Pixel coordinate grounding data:

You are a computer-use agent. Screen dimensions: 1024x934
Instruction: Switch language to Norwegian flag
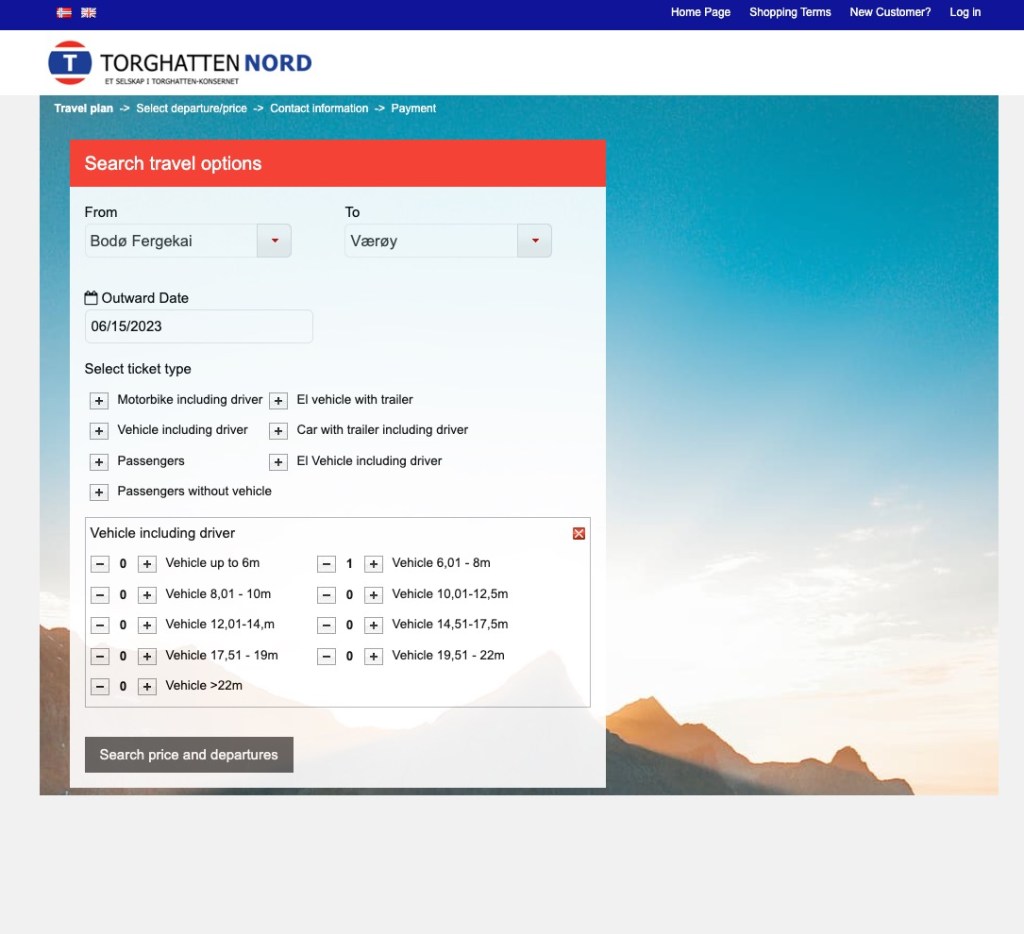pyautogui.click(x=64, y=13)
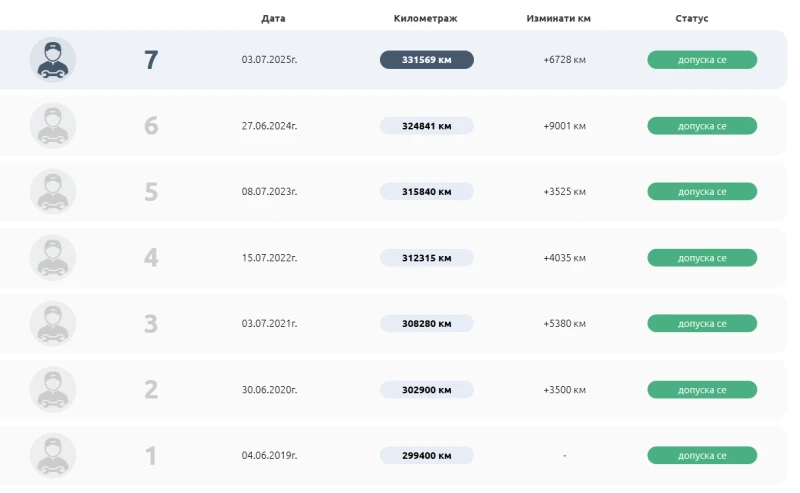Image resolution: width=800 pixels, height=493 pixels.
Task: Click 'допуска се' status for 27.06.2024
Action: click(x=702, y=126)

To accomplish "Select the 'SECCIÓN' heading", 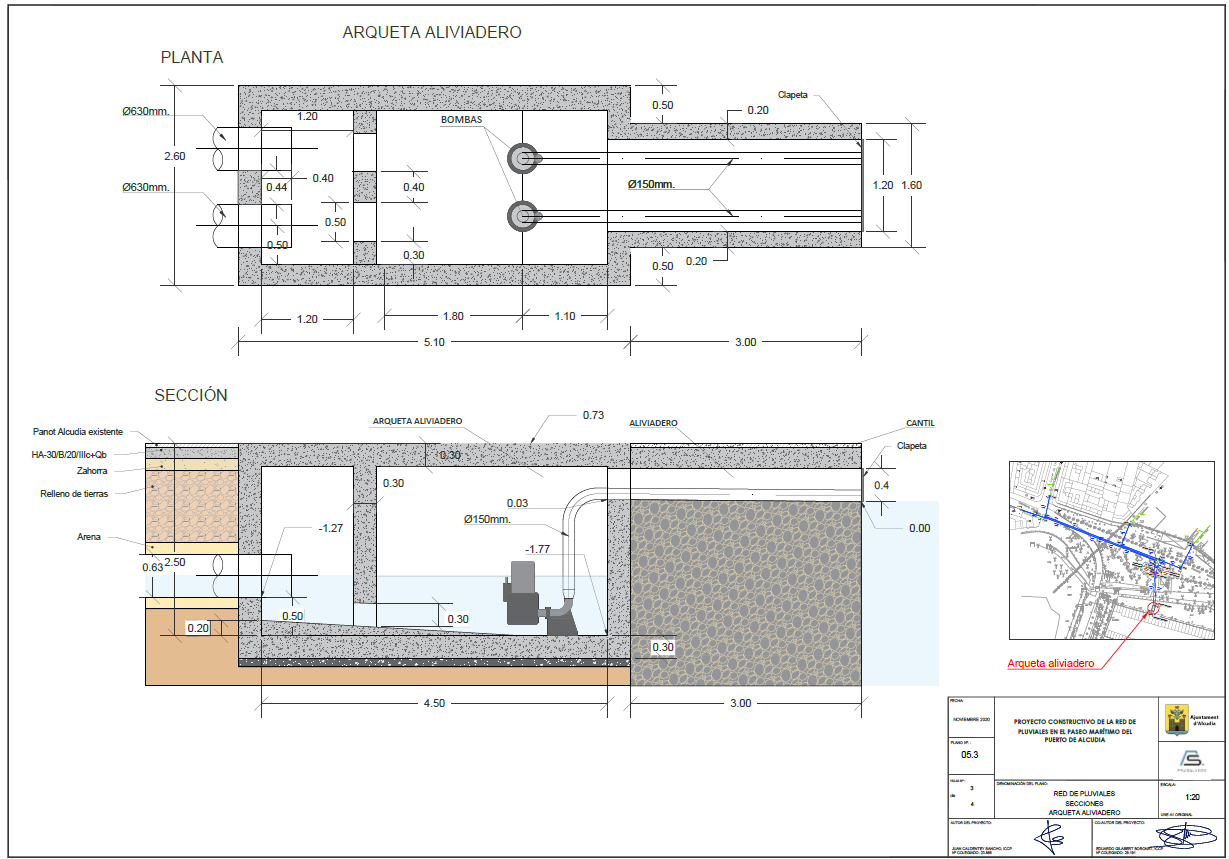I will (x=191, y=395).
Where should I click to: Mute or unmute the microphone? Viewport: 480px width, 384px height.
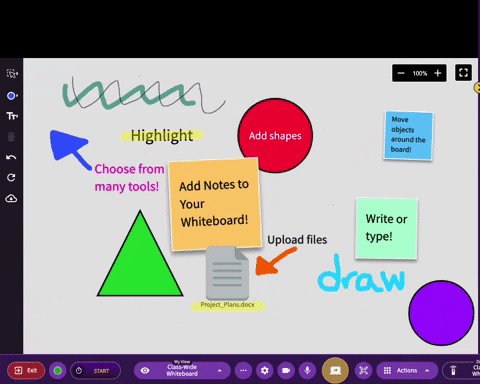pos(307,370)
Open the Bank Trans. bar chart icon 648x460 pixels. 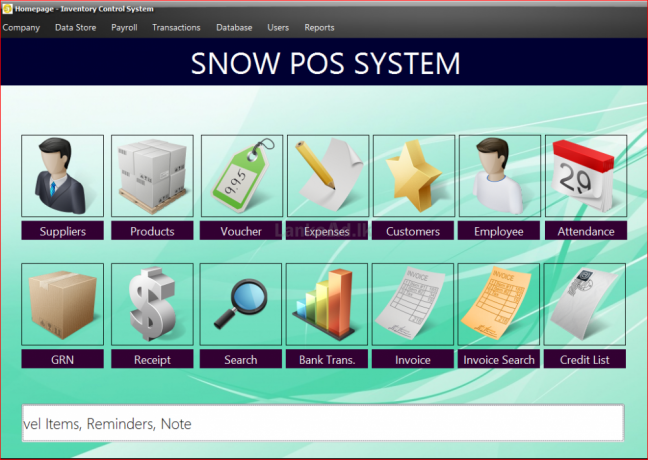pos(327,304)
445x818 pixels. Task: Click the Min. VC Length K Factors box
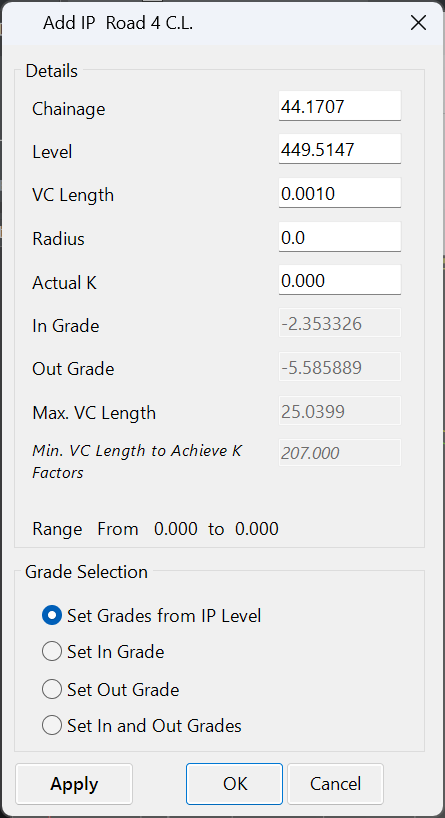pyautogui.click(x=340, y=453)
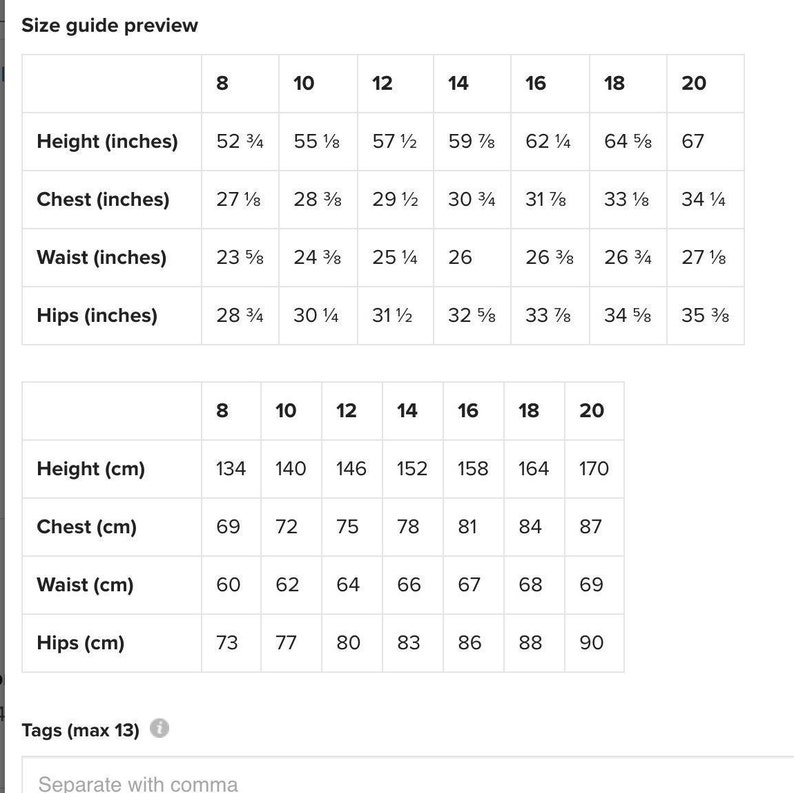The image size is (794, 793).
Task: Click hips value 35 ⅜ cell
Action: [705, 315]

▶ Brief:
Extract word for word every line from the line that contains "445x818 pixels. Task: Click" to the final line of the data, both included, and nothing else; skip the pictures.

▶ Expected answer:
445x818 pixels. Task: Click the Min. VC Length K Factors box
pyautogui.click(x=340, y=453)
The image size is (794, 793).
Task: Click hips value 35 ⅜ cell
Action: [705, 315]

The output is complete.